Erfundene Sprechrolle
Was also alles an Königen, Rittern und Prinzessinnen im Stück auftritt,
lässt Guth sich in einem mit überdimensionalem Mobiliar bestückten
Biedermeiersalon versammeln (Ausstattung: Christian Schmidt). Wir wohnen
einer Schubertiade bei, der Komponist spielt mit Freunden sein Werk,
verteilt Notenblätter an die zunächst ahnungslosen Akteure, organisiert die
Auftritte, spricht Schlüsselstellen des Textes - «Sehnsucht», «Ohnmacht»,
«Frühes Verderben» - selber und nimmt zusehends stilleren inneren Anteil.
Wolfgang Beuschel spielt diese erfundene Sprechrolle und wird mit seiner
Präsenz, mit der minimalen Gestik konzentrierten Ernstes und einer Mimik der
viel sagenden Verschlossenheit zum zentralen Angelpunkt der Inszenierung.
Was dieser Schubert in seinem Salon inszeniert, ist natürlich behelfsmässig
und dilettantisch. Holzschwerter und -bäumchen müssen genügen, seine Freunde
sind wohlwollende, aber keine begnadeten Schauspieler. Doch allmählich
gewinnt die Geschichte ihre eigene Dynamik, der übergrosse Flügel
entschwebt, der Salon wird wirklich zur Bühnenwelt. Worum es darin geht,
wird klar: um Sympathie, um Freundschaft. So sieht es auch Josef
Kup-pelwiesers trotz unsäglicher Verse aussagekräftiges Libretto vor.

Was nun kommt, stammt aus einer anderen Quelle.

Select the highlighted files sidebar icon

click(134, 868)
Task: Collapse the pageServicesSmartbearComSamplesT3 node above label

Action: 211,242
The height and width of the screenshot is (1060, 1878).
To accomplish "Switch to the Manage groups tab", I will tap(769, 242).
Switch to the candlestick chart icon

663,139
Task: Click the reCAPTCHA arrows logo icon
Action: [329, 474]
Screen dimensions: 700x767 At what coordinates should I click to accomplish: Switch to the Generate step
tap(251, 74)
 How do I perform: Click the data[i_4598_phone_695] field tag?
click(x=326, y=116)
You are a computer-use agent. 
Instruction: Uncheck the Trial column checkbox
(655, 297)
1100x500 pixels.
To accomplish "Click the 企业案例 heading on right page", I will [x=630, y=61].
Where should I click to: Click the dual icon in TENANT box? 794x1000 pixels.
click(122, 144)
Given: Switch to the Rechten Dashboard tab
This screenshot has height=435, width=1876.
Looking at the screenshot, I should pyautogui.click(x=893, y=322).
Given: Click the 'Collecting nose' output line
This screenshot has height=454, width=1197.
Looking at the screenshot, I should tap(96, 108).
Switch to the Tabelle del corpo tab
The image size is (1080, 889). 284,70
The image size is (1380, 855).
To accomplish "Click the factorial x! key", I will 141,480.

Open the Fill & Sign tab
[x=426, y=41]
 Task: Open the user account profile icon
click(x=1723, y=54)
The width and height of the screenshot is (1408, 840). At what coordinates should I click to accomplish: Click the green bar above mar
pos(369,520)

Während die königlichen Väter Karl der Grosse (László Polgár wie gewohnt
nobel und souverän) und der Maure Boland (Rolf Haunstein als ein milder
Bösewicht) im ritterlichen Streit liegen, befreunden, verlieben sich ihre
Kinder über alle Feindesgrenzen hinweg. Freundschaft, der private Ersatz für
nicht vorhandene bürgerliche Gemeinschaft, siegt zuletzt über die
überkommenen Ehrbegriffe der Väter, die in deren Namen eben noch ihre
eigenen Kinder verurteilt und eingesperrt haben. Schuberts eigener
Vaterkonflikt wird dabei ebenso zum Thema der Inszenierung wie seine eigene
Sehnsucht nach Ruhe. Im Übrigen aber deutet die Regie nur diskret - und
lässt dafür Zeit. Zeit für Musik, für Sehnsüchte und Sympathie.